About the job
About Charlotte Tilbury Beauty
Established in 2013 by the renowned British makeup artist and beauty innovator Charlotte Tilbury MBE, Charlotte Tilbury Beauty has transformed the global beauty landscape by simplifying makeup applications to be accessible for everyone, everywhere. Our diverse and easily navigable product range has made gifting effortless and enjoyable.
In just a decade, Charlotte Tilbury Beauty has achieved remarkable growth and has become one of the most discussed brands in the beauty sector and beyond. With a presence in over 50 markets and a rapidly expanding team of more than 2,300 employees globally, we pride ourselves on being part of the Dream Team that brings our magic to life.

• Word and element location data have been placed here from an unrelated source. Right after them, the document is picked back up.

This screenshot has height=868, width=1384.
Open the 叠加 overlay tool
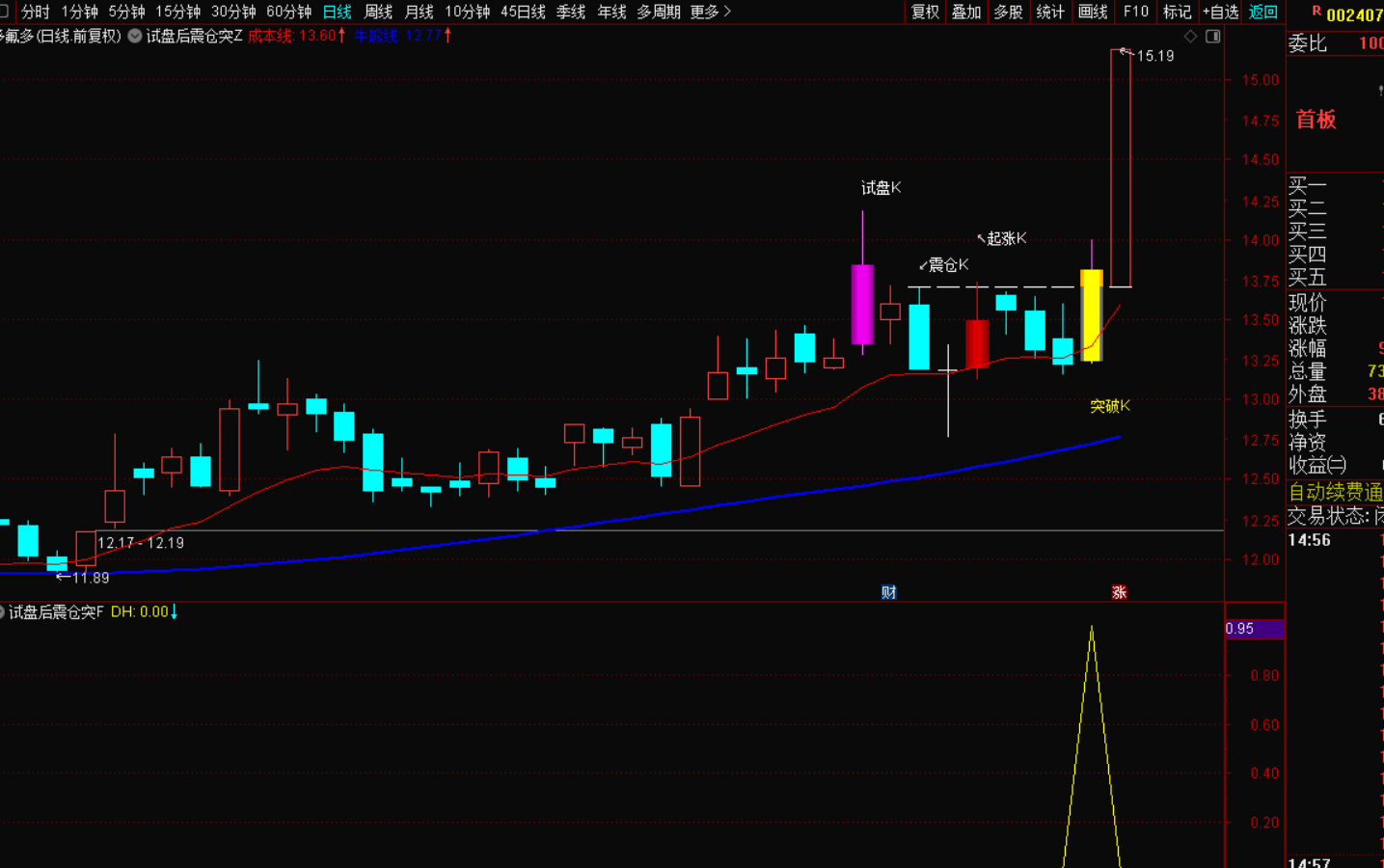966,12
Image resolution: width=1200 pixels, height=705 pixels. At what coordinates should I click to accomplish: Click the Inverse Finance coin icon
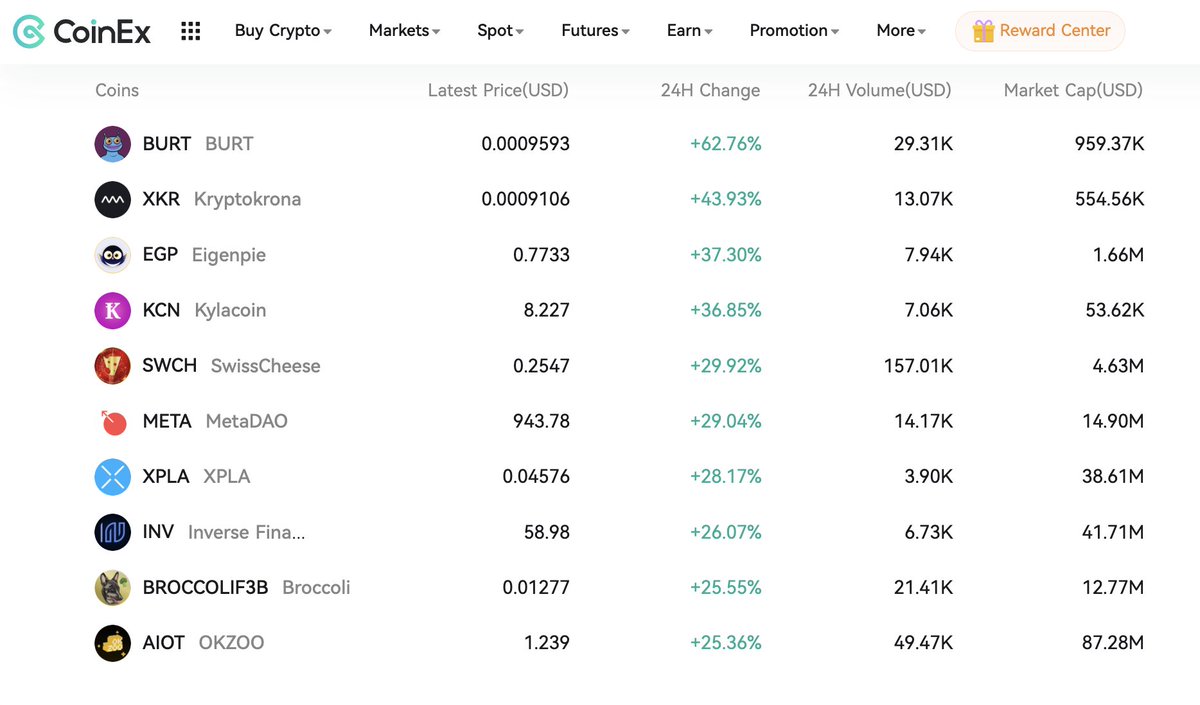(113, 532)
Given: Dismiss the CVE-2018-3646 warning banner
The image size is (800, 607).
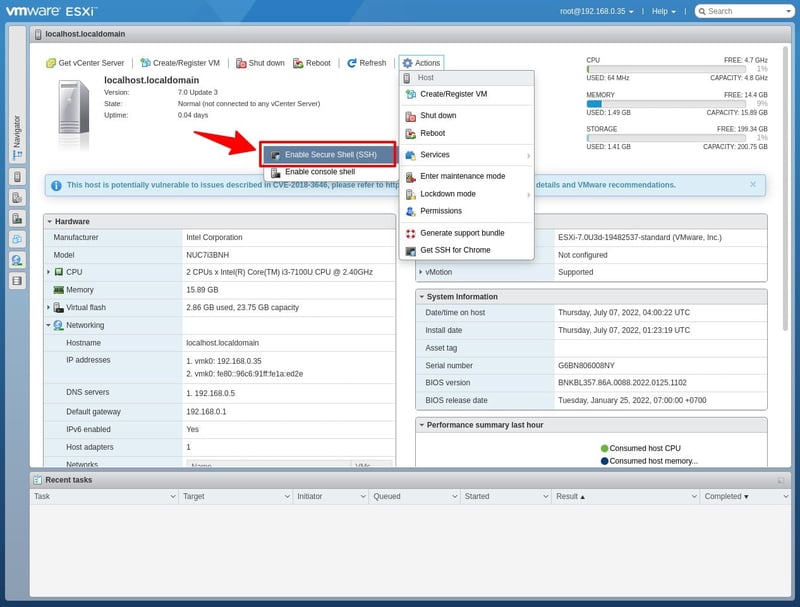Looking at the screenshot, I should (753, 184).
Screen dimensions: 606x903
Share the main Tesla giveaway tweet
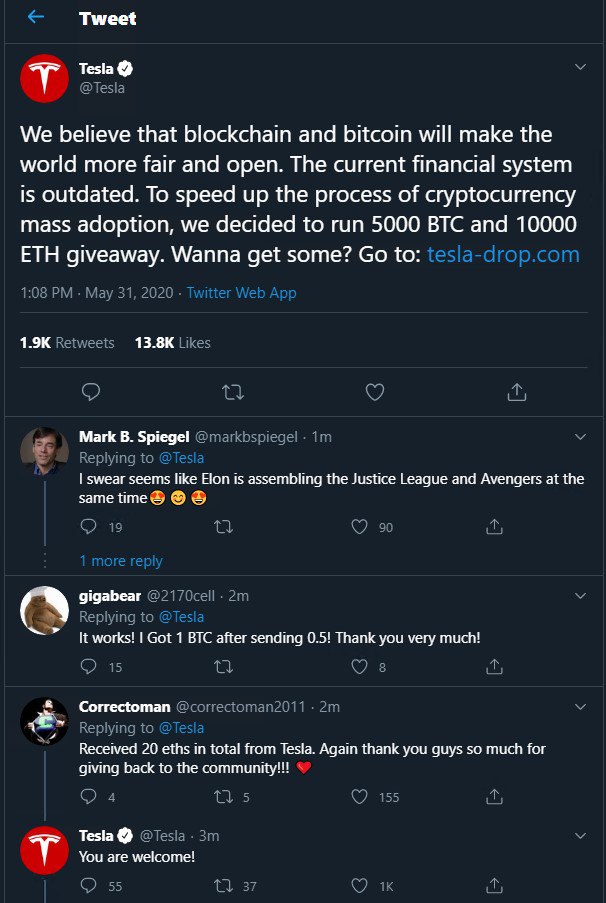pyautogui.click(x=516, y=392)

Today, we are a truly global enterprise, driving market-leading growth through innovative retail strategies and product launches powered by cutting-edge technology. Our culture fosters a spirit of challenge, creativity, and collaboration, and we are always on the lookout for extraordinary talent to join us in our journey towards limitless ambitions.
About the Role
As part of the AI & ML Engineering team, you will play a crucial role in advancing the integration of AI technologies across the organization. This position is focused on fostering innovation while ensuring our machine learning products are robust, scalable, and cost-effective. You will empower teams to address challenges by utilizing existing AI tools and developing custom solutions when necessary. Your responsibilities will encompass AI enablement, the development of agentic systems, and conventional ML engineering for non-GenAI applications such as recommender systems. This hands-on engineering role is highly visible and emphasizes pragmatic, production-ready solutions that yield tangible business results. You will collaborate closely with the wider Data team (including Data Science and Core Data Engineering) as well as other departments (Technology, Legal, Information Security) to onboard, develop, and scale AI applications.
Key Responsibilities:
- Partner with stakeholders to define problems and identify optimal solutions, whether through existing AI tools or by creating tailored workflows & solutions.
- Design and implement agentic systems utilizing techniques such as RAG, grounding, prompt engineering, and orchestration on a GCP-first stack.
- Develop and maintain production ML pipelines and services for non-GenAI use cases (e.g., recommender systems, customer segmentation models, marketing optimization modules) using supervised, unsupervised, and econometric modeling techniques.